WORK TO COMPLETE: Only one stretch of the data is wanted: the line containing "February 2016 (408, 998)", the line containing "December 2017 (409, 811)", and every line between them, copied exactly.
== RECORDS ==
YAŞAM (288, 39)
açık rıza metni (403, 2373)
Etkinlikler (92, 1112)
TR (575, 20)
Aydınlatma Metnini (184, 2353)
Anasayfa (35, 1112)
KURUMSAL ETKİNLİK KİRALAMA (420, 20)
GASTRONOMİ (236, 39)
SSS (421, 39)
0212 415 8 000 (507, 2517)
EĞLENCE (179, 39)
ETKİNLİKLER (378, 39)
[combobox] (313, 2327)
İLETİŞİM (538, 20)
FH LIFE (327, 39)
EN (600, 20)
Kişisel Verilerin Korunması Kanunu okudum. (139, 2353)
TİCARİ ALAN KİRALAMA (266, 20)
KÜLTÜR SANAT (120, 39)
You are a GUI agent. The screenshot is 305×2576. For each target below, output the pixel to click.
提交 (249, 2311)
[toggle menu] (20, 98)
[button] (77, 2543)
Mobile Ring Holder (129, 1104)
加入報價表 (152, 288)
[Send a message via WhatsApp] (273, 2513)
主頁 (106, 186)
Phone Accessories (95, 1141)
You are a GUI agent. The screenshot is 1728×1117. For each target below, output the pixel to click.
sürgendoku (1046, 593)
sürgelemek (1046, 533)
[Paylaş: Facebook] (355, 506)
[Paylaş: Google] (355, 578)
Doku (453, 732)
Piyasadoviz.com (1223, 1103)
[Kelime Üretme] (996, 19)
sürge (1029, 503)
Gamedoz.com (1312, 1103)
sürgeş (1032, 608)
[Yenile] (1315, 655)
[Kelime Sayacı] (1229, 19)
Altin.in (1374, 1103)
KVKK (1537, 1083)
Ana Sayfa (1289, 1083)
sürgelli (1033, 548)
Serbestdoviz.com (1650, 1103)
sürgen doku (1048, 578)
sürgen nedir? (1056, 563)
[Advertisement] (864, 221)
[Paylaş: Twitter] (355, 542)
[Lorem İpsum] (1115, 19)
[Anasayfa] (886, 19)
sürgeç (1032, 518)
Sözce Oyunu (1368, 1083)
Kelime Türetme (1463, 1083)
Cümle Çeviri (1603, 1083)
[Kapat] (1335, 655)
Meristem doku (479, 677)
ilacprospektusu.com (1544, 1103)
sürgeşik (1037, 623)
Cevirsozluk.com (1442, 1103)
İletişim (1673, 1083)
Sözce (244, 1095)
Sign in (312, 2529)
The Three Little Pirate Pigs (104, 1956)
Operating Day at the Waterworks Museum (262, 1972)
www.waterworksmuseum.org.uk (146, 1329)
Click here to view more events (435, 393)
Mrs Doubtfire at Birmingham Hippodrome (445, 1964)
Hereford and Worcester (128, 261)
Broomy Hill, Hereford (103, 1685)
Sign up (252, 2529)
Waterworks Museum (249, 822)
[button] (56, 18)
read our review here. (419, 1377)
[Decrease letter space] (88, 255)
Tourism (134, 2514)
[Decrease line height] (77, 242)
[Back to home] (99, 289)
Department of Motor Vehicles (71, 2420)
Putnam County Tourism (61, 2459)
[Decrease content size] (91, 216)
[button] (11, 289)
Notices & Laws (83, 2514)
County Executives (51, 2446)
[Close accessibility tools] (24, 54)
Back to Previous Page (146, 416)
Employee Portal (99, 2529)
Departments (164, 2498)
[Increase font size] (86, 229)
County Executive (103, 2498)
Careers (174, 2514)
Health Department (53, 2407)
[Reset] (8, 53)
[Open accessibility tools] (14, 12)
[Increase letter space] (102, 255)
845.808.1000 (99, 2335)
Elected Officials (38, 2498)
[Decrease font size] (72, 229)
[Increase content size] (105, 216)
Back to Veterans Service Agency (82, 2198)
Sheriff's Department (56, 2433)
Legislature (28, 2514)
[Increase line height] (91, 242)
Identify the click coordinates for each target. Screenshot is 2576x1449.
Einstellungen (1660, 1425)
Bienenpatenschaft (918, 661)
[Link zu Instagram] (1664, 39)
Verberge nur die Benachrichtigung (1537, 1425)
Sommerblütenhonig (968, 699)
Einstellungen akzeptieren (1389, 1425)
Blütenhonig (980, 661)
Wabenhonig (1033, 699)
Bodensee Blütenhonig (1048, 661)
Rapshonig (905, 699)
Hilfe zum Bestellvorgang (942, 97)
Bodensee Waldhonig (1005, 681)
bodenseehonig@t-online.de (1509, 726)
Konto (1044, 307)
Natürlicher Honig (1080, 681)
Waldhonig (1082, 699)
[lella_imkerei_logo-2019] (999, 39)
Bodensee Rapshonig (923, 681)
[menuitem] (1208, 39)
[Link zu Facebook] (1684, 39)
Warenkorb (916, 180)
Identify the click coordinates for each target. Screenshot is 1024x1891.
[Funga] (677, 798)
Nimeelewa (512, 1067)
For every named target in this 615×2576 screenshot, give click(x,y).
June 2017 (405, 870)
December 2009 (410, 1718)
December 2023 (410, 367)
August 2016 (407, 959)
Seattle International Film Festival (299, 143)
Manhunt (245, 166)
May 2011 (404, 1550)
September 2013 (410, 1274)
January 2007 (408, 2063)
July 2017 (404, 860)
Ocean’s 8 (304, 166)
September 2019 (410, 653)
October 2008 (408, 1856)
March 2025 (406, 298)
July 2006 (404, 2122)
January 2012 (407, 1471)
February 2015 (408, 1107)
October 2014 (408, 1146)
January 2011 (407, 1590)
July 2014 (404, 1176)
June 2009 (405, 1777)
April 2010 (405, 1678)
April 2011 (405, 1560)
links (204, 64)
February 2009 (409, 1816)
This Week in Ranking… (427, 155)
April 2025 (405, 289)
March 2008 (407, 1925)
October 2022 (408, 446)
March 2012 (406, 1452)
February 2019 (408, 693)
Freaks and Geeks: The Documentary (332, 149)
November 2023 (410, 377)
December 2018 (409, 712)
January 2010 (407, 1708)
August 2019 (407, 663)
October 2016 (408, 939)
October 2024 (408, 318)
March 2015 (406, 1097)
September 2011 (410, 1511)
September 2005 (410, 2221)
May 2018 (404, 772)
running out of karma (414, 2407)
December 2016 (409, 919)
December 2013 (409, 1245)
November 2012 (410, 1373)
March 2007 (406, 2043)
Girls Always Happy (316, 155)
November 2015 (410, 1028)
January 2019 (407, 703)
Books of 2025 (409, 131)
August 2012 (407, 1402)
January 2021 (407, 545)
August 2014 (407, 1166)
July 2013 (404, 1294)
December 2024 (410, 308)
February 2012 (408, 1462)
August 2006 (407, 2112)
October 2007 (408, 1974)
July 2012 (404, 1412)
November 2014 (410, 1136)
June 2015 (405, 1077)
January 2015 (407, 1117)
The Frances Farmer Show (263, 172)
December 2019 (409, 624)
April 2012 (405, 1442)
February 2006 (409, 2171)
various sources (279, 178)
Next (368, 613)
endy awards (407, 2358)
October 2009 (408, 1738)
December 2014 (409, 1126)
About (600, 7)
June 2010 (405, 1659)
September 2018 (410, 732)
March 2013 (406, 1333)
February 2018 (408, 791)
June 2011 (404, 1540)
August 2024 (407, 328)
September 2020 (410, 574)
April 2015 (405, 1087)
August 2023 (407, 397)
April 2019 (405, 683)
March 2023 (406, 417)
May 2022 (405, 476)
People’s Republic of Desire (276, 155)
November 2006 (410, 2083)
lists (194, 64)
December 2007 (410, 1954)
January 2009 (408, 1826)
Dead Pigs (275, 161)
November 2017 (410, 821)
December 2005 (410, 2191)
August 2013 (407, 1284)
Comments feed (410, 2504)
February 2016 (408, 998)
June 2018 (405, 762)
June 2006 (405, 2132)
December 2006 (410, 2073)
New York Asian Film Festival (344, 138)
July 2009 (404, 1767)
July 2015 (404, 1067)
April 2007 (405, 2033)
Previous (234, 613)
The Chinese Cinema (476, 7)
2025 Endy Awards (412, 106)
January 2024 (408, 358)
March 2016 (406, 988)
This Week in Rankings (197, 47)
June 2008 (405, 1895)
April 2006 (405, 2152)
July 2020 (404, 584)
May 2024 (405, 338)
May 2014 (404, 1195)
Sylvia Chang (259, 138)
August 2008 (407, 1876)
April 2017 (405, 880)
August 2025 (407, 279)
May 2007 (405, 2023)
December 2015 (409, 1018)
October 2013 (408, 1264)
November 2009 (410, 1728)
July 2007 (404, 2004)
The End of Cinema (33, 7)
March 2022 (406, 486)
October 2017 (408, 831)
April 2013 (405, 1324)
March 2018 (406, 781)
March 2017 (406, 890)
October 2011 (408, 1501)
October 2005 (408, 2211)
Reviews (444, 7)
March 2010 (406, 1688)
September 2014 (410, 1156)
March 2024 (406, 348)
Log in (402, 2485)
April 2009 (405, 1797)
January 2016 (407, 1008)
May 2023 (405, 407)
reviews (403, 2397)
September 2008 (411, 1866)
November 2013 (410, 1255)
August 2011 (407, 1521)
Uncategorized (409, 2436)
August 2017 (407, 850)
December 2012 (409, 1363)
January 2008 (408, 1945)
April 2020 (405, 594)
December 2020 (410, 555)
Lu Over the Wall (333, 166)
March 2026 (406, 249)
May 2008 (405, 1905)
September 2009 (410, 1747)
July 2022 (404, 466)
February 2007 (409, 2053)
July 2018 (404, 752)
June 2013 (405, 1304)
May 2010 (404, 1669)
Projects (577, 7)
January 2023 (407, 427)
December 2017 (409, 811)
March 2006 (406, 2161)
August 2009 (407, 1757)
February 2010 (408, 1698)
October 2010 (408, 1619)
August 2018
===
TASK ANSWER:
February 2016 (408, 998)
June 2018 (405, 762)
June 2006 (405, 2132)
December 2006 (410, 2073)
New York Asian Film Festival (344, 138)
July 2009 (404, 1767)
July 2015 (404, 1067)
April 2007 (405, 2033)
Previous (234, 613)
The Chinese Cinema (476, 7)
2025 Endy Awards (412, 106)
January 2024 (408, 358)
March 2016 (406, 988)
This Week in Rankings (197, 47)
June 2008 (405, 1895)
April 2006 (405, 2152)
July 2020 (404, 584)
May 2024 (405, 338)
May 2014 (404, 1195)
Sylvia Chang (259, 138)
August 2008 (407, 1876)
April 2017 (405, 880)
August 2025 (407, 279)
May 2007 (405, 2023)
December 2015 (409, 1018)
October 2013 (408, 1264)
November 2009 (410, 1728)
July 2007 (404, 2004)
The End of Cinema (33, 7)
March 2022 (406, 486)
October 2017 (408, 831)
April 2013 (405, 1324)
March 2018 (406, 781)
March 2017 (406, 890)
October 2011 (408, 1501)
October 2005 (408, 2211)
Reviews (444, 7)
March 2010 (406, 1688)
September 2014 (410, 1156)
March 2024 (406, 348)
Log in (402, 2485)
April 2009 (405, 1797)
January 2016 (407, 1008)
May 2023 (405, 407)
reviews (403, 2397)
September 2008 (411, 1866)
November 2013 (410, 1255)
August 2011 (407, 1521)
Uncategorized (409, 2436)
August 2017 (407, 850)
December 2012 (409, 1363)
January 2008 (408, 1945)
April 2020 (405, 594)
December 2020 (410, 555)
Lu Over the Wall (333, 166)
March 2026 (406, 249)
May 2008 (405, 1905)
September 2009 (410, 1747)
July 2022 (404, 466)
February 2007 (409, 2053)
July 2018 (404, 752)
June 2013 (405, 1304)
May 2010 (404, 1669)
Projects (577, 7)
January 2023 (407, 427)
December 2017 (409, 811)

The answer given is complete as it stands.